Güney Okyanusu’nda balina avcılığı uluslararası yasalarla yasaklanmıştır, fakat heryıl, Japonya’dan bir balina avcı filosu, yüzlerce minke balınasını “bilimsellik” kisvesi altında yakalamaktadır. 2005’te, Japon Balıkçılık Ajansı (Japan Fisheries Agency), bu sayıyı iki katına çıkaracaklarını ve 50 fin ve 50 kambur balina ekleyerek, Güney Okyanusu’nda yıllık kıyımı yaklaşık 1,000’e çıkaracaklarını duyurmuştur. Balina avcılığının başlamasından itibaren, Antartika balinalarının %90’ı kaybedilmiştir. 40 yıldır koruma altında olmasına rağmen, Güney Okyanusu Mavi Balina sayısı, daha önceki balina popülasyonunun ancak çok küçük bir parçası olarak kalmaktadır.

İklim değişikliği

Antarctic Peninsula, dünyanın geri kalanından 2-3 kat daha hızlı ısınmaktadır.
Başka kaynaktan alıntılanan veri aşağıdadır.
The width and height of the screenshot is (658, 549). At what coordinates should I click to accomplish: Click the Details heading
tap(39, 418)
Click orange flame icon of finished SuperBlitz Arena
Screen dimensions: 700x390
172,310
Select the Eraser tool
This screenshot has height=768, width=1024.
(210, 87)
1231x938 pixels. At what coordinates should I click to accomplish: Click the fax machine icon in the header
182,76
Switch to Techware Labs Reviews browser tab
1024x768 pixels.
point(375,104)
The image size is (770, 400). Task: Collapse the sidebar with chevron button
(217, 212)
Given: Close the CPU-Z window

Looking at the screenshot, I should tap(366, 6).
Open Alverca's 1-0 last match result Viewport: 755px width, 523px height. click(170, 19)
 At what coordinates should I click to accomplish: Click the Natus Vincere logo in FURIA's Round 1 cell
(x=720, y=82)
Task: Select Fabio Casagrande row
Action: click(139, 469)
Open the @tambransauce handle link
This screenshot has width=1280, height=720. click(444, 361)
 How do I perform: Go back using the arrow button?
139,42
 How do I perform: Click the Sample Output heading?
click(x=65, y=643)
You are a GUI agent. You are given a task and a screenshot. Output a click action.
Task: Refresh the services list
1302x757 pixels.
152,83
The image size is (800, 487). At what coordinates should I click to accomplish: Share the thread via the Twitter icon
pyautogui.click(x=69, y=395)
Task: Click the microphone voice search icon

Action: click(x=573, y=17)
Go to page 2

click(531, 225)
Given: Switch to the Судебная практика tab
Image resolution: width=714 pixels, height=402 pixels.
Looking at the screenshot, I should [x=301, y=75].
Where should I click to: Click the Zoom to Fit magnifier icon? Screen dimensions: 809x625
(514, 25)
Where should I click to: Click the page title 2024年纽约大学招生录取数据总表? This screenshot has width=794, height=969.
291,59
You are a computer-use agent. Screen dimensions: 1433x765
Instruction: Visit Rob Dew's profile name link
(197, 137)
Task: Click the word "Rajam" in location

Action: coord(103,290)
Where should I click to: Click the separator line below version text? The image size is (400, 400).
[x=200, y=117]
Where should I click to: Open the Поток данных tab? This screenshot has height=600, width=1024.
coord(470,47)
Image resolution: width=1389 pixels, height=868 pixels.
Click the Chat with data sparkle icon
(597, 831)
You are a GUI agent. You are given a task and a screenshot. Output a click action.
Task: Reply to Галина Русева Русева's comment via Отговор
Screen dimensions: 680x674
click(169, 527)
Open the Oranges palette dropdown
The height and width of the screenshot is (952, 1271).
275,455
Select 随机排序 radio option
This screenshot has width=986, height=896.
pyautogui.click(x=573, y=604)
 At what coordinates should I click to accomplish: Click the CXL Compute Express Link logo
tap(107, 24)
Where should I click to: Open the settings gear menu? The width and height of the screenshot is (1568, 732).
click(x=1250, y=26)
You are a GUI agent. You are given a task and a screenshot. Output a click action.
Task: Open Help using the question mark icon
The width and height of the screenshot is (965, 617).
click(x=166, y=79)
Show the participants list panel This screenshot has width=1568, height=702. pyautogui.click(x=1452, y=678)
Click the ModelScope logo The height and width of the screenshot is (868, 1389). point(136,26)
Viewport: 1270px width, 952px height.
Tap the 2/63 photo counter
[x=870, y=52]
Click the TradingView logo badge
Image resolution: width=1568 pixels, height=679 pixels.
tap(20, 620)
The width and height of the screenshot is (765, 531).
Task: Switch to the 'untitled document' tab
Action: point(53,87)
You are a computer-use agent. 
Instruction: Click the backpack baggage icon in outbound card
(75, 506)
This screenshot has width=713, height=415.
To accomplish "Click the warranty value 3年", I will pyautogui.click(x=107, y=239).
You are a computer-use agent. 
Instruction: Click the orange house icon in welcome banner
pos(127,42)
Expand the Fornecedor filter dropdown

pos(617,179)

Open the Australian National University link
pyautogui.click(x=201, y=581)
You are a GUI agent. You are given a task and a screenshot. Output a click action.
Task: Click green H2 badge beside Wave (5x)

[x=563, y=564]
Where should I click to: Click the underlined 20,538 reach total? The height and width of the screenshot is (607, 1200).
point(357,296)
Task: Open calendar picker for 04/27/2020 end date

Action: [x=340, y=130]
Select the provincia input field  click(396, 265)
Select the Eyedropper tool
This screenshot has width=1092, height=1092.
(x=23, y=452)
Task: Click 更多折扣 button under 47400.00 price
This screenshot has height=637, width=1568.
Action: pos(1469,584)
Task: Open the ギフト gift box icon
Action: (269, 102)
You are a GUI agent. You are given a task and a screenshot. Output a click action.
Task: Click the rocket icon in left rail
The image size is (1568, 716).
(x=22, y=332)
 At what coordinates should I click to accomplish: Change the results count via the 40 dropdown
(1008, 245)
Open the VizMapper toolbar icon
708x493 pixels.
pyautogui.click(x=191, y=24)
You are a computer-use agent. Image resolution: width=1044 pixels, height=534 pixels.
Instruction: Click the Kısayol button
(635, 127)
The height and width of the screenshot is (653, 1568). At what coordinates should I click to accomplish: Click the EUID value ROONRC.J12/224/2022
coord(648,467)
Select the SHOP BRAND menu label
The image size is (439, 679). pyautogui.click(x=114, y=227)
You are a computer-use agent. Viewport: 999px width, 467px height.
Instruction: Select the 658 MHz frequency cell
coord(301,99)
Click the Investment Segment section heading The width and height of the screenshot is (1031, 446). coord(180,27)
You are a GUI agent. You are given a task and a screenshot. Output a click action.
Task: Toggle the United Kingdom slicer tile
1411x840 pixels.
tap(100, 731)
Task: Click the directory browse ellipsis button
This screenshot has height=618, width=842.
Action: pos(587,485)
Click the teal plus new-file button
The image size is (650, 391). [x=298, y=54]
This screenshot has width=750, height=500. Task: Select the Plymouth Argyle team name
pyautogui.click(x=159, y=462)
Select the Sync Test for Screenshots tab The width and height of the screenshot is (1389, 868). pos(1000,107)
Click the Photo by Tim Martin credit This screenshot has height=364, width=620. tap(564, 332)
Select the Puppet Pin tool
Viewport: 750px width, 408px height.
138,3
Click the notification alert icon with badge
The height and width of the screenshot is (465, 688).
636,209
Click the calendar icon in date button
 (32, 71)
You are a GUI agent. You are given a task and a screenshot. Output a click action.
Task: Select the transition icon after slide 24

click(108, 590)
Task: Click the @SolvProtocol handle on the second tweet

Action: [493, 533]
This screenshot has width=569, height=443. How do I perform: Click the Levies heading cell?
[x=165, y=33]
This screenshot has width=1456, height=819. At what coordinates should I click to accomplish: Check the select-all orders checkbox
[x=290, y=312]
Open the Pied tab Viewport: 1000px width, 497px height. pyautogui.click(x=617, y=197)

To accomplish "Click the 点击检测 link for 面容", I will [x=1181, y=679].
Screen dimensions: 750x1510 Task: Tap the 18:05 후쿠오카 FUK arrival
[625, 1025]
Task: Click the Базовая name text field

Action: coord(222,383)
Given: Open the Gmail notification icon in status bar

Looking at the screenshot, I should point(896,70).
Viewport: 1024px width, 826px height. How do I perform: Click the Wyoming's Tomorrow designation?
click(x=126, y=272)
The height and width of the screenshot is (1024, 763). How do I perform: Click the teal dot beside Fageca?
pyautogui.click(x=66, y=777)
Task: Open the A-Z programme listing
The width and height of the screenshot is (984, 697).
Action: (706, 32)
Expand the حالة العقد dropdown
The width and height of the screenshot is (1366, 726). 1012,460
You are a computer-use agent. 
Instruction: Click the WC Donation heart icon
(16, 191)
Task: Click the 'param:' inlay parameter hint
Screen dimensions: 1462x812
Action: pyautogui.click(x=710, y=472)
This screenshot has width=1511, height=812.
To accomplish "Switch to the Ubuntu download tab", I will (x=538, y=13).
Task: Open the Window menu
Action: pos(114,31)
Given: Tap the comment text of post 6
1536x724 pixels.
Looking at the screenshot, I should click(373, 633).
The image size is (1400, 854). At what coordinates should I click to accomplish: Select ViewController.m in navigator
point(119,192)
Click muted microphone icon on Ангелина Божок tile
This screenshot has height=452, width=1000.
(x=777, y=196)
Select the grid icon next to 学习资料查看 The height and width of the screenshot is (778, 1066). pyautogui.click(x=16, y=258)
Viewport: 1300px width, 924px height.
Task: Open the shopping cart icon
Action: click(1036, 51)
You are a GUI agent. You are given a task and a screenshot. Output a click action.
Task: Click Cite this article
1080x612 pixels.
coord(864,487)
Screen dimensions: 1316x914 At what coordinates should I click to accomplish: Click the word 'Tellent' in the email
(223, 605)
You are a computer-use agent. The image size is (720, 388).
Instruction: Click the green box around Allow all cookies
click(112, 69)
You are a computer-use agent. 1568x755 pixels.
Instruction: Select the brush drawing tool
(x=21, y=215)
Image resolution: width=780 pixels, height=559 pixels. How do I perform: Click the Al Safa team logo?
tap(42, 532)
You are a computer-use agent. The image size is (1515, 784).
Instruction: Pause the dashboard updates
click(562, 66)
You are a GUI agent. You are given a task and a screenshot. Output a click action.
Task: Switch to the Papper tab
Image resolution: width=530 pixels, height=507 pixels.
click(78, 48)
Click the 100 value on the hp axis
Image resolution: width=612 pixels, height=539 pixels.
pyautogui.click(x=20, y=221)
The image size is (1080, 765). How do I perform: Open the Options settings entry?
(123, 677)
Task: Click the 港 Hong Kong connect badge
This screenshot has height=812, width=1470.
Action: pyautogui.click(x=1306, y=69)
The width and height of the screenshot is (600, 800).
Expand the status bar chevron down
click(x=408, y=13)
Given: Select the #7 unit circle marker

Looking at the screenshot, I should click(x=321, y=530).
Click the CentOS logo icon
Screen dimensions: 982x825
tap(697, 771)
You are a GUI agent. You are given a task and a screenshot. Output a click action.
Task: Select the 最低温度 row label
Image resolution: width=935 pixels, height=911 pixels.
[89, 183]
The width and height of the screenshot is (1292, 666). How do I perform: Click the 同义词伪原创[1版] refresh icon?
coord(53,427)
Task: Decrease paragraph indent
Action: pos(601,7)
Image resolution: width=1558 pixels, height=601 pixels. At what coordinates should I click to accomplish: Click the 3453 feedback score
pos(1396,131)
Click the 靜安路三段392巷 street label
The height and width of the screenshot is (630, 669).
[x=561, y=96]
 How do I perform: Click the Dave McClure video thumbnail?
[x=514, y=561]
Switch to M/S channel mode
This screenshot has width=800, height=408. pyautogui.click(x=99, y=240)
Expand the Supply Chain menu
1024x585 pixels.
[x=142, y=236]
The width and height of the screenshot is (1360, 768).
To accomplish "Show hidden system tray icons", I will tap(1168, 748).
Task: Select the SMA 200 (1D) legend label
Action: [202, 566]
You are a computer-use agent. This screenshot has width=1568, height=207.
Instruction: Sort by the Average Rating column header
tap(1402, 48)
Sıcaklıklar, geçen 50 senede, yaklaşık 2.5°C artmış, son on yılda iki büyük buzul platformun yıkılmasına neden olmuştur. Antarctic Peninsula’nın ısınması, bölgedeki gıda zincirinin temeli olan krill popülasyonlarındaki çarpıcı azalmayla ilişkilendirilmiştir. Bu, penguen popülasyonlarında son dönemde görülen azalmaya ve ayrıca, bazı balina popülasyonlarının kurtarılamamasına da sebep vermiş olabilir. 1997 yılında, Greenpeace, Antartika’ya yaptığı bir seferde, Larsen B Buzul Platformu’nda büyük bir çatlak olduğunu belirtmiş ve kısa süre sonra çökebileceği konusunda uyarıda bulunmuştur. On bin kilometrekarelik alanı kaplayan 200 metre kalınlığındaki buzul platform, 2002 yılında denize çöktü.

Dünya Parkı Antartika

1980'lerden beri Greenpeace, Ross Island’da bir Dünya Parkı Üssü- World Park Base kurarak, Antartika’nın korunması için kampanya yürütüyor. Beş yıl boyunca, bu üs, Greenpeace Antartika’nın kampanya merkeziydi ve yıllık olarak getirilen kaynaklarla devam ettirilmişti. Antartika’nın “barış ve bilime adanmış doğal kaynak” olarak gösterildiği Çevre Koruma Protokolü’nün (Protocol of Environmental Protection) imzalanmasıyla önemli bir zaferin kazanıldığı 1992’ye kadar sürdürüldü.